Physical characteristics
- Mouth: Northern Dvina
- • coordinates: 62°48′40″N 42°52′20″E﻿ / ﻿62.81111°N 42.87222°E
- • elevation: 13 m (43 ft)
- Length: 575 km (357 mi)
- Basin size: 44,800 km^{2} (17,300 sq mi)
- • average: 384 m^{3}/s (13,600 cu ft/s)

Basin features
- Progression: Northern Dvina→ White Sea

= Vaga (river) =

The Northern Dvina River basin (also shows the Vaga)

The Vaga (Вага) is a river in Totemsky, Syamzhensky, and Verkhovazhsky Districts of Vologda Oblast and in Velsky, Shenkursky, and Vinogradovsky Districts of Arkhangelsk Oblast in Russia. It is a left and the biggest tributary of the Northern Dvina. The length of the river is 575 km.
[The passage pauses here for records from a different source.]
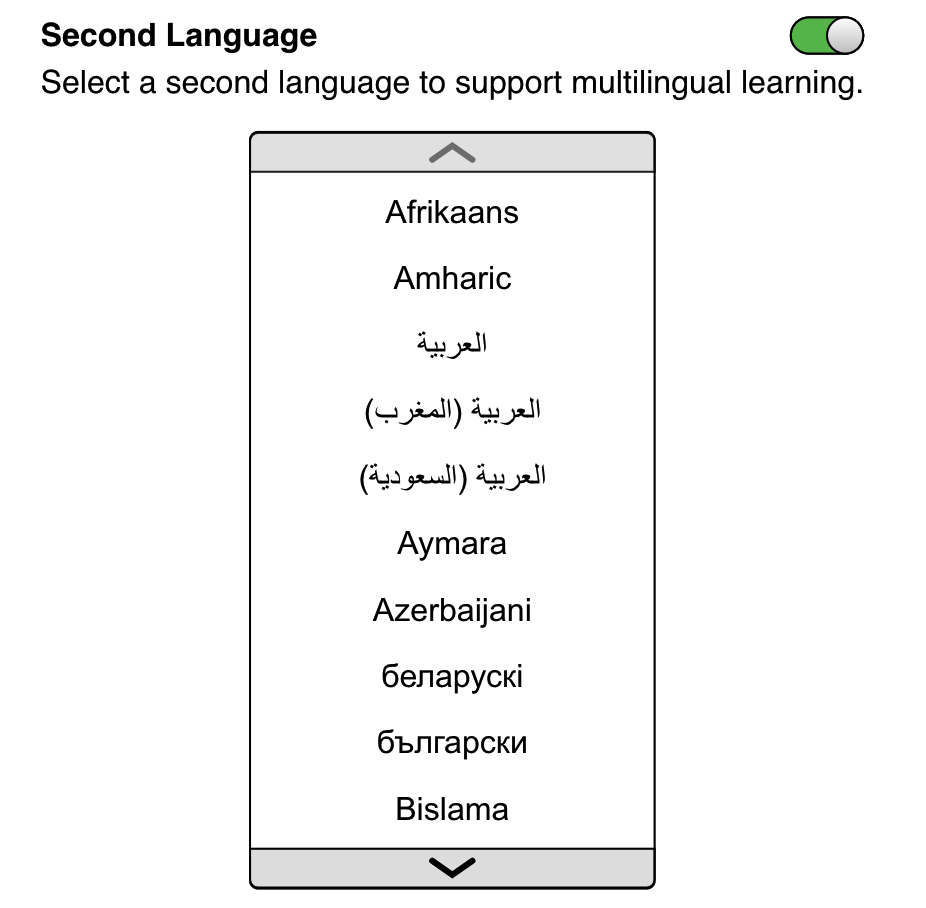Select беларускі from the language list
Screen dimensions: 926x908
point(452,675)
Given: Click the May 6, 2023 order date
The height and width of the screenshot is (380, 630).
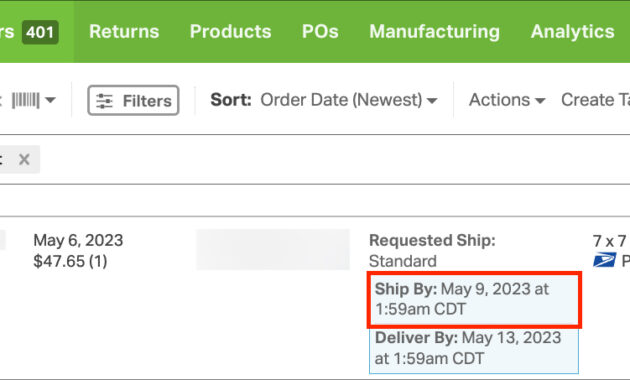Looking at the screenshot, I should pyautogui.click(x=78, y=240).
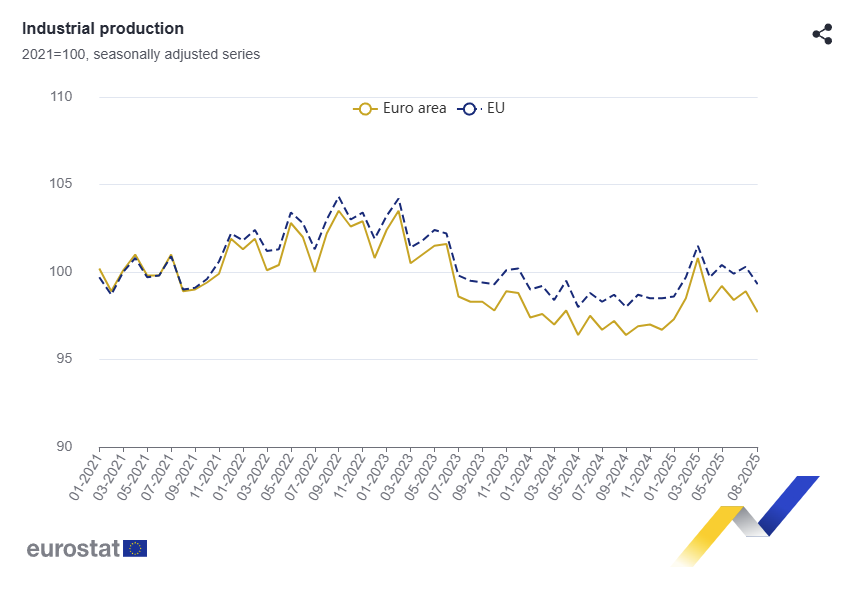Click the Euro area legend marker circle
This screenshot has width=862, height=593.
coord(365,108)
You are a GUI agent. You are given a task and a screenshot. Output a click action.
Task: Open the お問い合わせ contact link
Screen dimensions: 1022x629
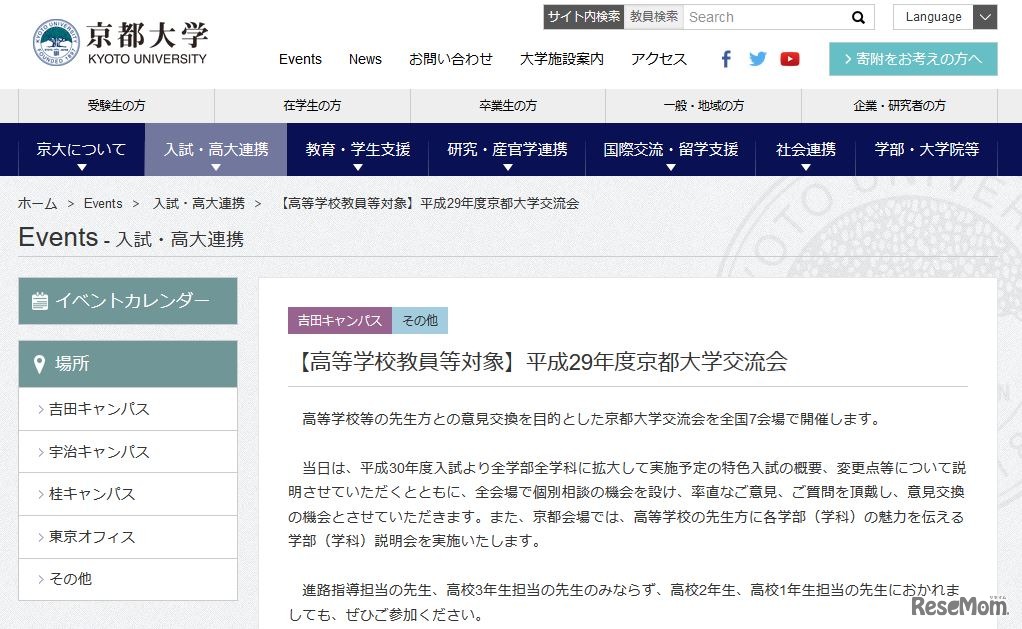451,59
The area of its basin 44800 km2. The main tributaries of the Vaga are the Pezhma (left), the Kuloy (right), the Vel (left), the Ustya (right), the Puya (left), and the Led (left).

For Verkhovazhsky, Velsky, and Shenkursky Districts the Vaga is the main river, its valley being heavily populated, and the districts centers, the selo of Verkhovazhye (translated as on the Upper Vaga), and the towns of Velsk and Shenkursk, are located on the banks of the Vaga. In these districts, one of the principal highways in Russia, M8 connecting Moscow and Arkhangelsk, has been built on the left bank of the Vaga.
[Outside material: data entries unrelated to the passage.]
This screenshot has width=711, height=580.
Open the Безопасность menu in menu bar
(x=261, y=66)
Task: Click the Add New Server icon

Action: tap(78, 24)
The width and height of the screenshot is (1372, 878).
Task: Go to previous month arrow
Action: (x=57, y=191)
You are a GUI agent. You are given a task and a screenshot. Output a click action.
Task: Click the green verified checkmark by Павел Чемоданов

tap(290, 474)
The source of the Vaga is located west of the village of Pakhtusovo, in the Totemsky District close to the border with the Syamzhensky District. The river flows north-west, enters Syamzhensky District, crosses it, enters Verkhovazhsky District, and turns north-east. Whereas the whole course of the river is in taiga, large areas in the valley of the Vaga are occupied by the meadows. The selo of Verkhovazhye is located on the left bank of the Vaga. The river than enters Arkhangelsk oblast, accepts the Pezhma from the left, the Kuloy from the right, and the Vel from the left in the town of Velsk. In Velsk, it also crosses the railway line connecting Konosha with Kotlas and eventually with Vorkuta. The biggest tributary of the Vaga is the Ustya, the mouth of the Ustya is in the village of Vlasovskaya. Downstream from the confluence with the Ustya, Vaga accepts the Puya from the left, and on the right bank there is the town of Shenkursk. There is no bridge in Shenkursk, and the town is connected with the highway only by the ferry crossing. Downstream from Shenkursk, the river accepts the Led from the left and enters Vinogradovsky District. The mouth of the Vaga is about 5 km of the district center, the urban-type settlement of Bereznik.

The river freezes up in mid-November and stays under the ice until late April.

Most of the river is navigable during the high-water season, although there is no regular passenger navigation. The Vaga was used for timber rafting until the 1990s.